Extracted records:
---+---

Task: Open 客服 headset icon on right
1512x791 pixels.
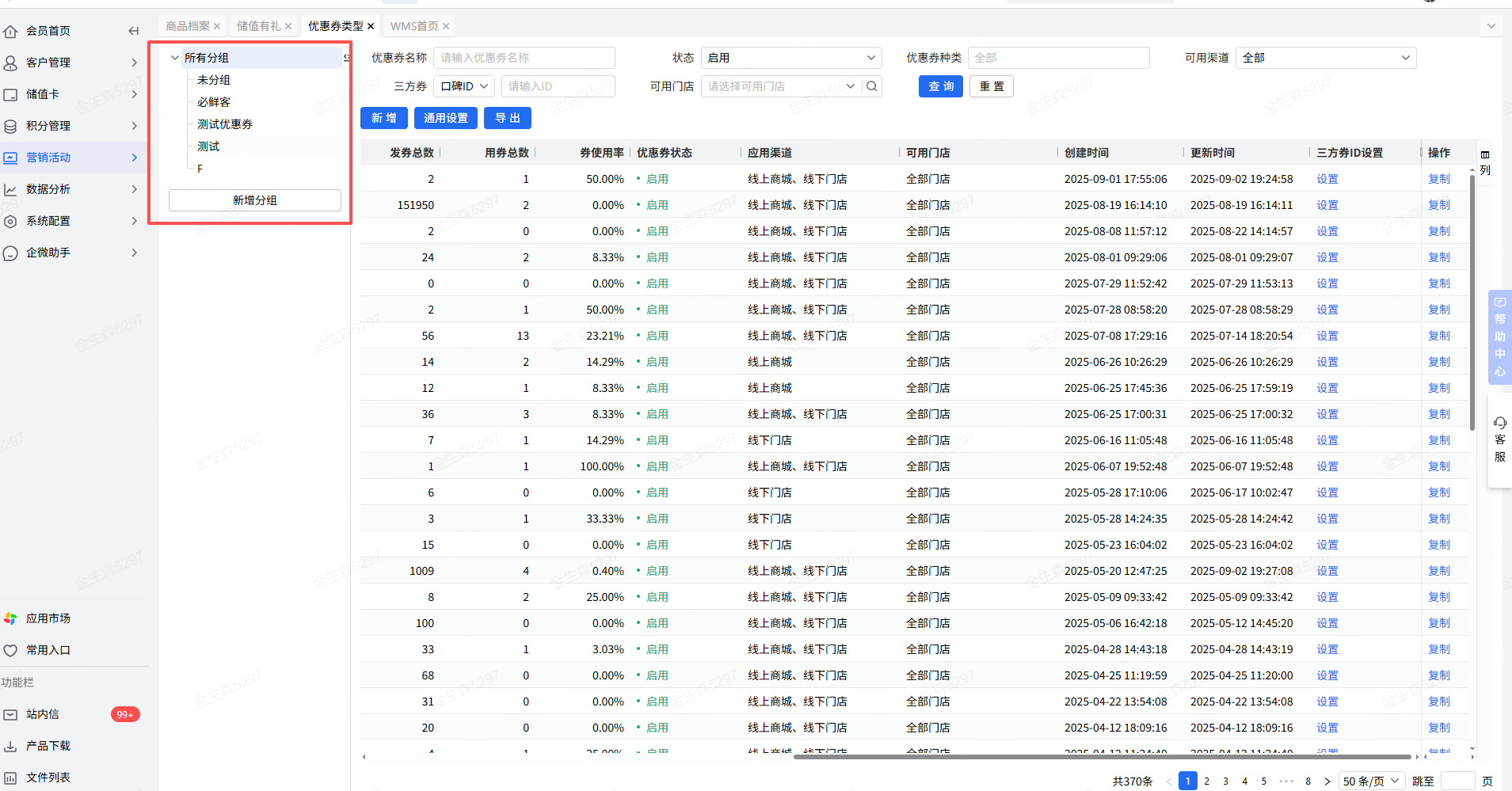Action: click(1500, 423)
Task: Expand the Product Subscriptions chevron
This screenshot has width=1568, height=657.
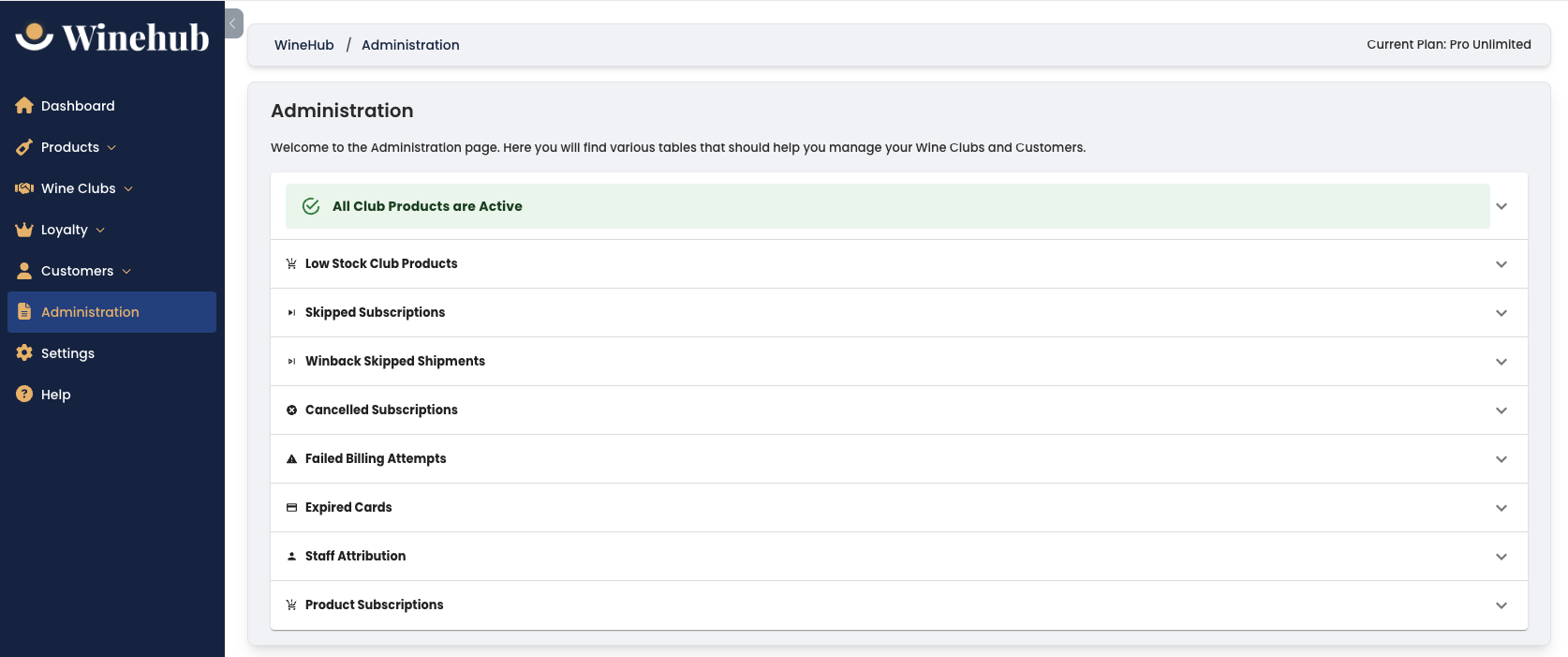Action: pos(1501,605)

---+---

* WHAT YOU NEED TO DO: Reproduce each entry above word for word. Pictures are not part of the copy.

* TASK OUTPUT:
Task: Open 客服 headset icon on right
1512x791 pixels.
Action: click(1500, 423)
Task: Expand the Product Subscriptions chevron
This screenshot has width=1568, height=657.
Action: pos(1501,605)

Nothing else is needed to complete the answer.